▶ **WORK TASK**
Your answer should consist of every line in the records that holds "target".

══ THE DATA ══

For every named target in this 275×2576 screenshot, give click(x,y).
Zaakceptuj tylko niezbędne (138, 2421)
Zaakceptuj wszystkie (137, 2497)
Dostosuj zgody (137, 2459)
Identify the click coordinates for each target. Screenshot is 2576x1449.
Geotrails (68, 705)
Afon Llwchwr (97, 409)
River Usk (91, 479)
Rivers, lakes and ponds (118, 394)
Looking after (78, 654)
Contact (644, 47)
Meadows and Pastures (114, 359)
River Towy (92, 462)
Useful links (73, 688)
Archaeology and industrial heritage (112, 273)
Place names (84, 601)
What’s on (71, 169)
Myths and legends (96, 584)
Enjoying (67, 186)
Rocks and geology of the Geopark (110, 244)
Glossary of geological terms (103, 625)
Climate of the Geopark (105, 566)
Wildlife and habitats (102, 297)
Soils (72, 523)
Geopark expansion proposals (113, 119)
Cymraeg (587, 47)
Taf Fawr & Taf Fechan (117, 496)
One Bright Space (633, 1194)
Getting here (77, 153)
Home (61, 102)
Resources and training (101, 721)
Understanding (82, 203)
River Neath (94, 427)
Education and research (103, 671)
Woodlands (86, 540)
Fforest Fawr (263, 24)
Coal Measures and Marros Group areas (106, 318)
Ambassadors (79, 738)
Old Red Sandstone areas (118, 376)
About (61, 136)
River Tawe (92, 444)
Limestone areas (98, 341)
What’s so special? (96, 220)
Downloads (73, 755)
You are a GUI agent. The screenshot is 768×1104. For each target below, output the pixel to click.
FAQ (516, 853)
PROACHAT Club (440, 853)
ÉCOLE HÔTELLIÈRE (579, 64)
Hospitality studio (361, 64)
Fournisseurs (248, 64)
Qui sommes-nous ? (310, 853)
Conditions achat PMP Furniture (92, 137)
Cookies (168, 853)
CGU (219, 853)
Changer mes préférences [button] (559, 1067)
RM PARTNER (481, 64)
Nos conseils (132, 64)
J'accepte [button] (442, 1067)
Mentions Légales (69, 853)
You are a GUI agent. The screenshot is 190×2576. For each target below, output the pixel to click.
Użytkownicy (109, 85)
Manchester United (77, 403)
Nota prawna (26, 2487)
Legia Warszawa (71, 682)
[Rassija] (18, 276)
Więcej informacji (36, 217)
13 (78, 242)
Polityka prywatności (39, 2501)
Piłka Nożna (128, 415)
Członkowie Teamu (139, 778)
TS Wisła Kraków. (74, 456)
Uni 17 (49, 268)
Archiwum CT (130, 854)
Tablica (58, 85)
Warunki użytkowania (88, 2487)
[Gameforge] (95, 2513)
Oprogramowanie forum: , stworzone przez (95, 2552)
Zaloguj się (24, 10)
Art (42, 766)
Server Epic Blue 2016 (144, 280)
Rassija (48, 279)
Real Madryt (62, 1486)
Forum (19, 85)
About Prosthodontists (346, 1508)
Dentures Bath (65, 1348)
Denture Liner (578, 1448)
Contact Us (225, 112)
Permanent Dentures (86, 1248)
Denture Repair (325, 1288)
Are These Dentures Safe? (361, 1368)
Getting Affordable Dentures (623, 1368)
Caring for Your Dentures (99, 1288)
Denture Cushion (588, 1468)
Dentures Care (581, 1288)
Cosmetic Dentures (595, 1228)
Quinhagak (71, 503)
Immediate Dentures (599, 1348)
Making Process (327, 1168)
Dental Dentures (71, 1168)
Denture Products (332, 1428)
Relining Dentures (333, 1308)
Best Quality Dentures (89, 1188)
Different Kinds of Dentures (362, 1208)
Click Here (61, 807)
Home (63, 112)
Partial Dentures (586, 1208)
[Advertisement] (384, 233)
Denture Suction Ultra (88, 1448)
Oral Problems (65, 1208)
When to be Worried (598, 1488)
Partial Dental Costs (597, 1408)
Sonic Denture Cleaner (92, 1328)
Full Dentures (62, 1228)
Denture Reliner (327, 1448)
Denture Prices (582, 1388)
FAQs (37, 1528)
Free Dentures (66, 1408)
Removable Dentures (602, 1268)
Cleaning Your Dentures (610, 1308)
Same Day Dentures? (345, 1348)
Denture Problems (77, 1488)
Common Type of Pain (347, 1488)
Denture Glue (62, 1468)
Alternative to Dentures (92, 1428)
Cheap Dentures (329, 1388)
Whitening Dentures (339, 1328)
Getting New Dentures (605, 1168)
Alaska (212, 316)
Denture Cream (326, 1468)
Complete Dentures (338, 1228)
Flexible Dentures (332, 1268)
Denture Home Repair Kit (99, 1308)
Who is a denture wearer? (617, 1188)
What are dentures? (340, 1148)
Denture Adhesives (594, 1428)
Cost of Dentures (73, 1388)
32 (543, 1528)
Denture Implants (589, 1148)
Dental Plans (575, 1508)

═══

▶ **SOLUTION FOR THIS PROBLEM**
For every named target in this 275×2576 screenshot, give click(x,y).
Identify the click coordinates for each target. Screenshot is 2576x1449.
You are a GUI agent. The screenshot is 768×1104. For each target below, output the pixel to click.
You are a GUI agent. The screenshot is 190×2576. For each target below, output the pixel to click.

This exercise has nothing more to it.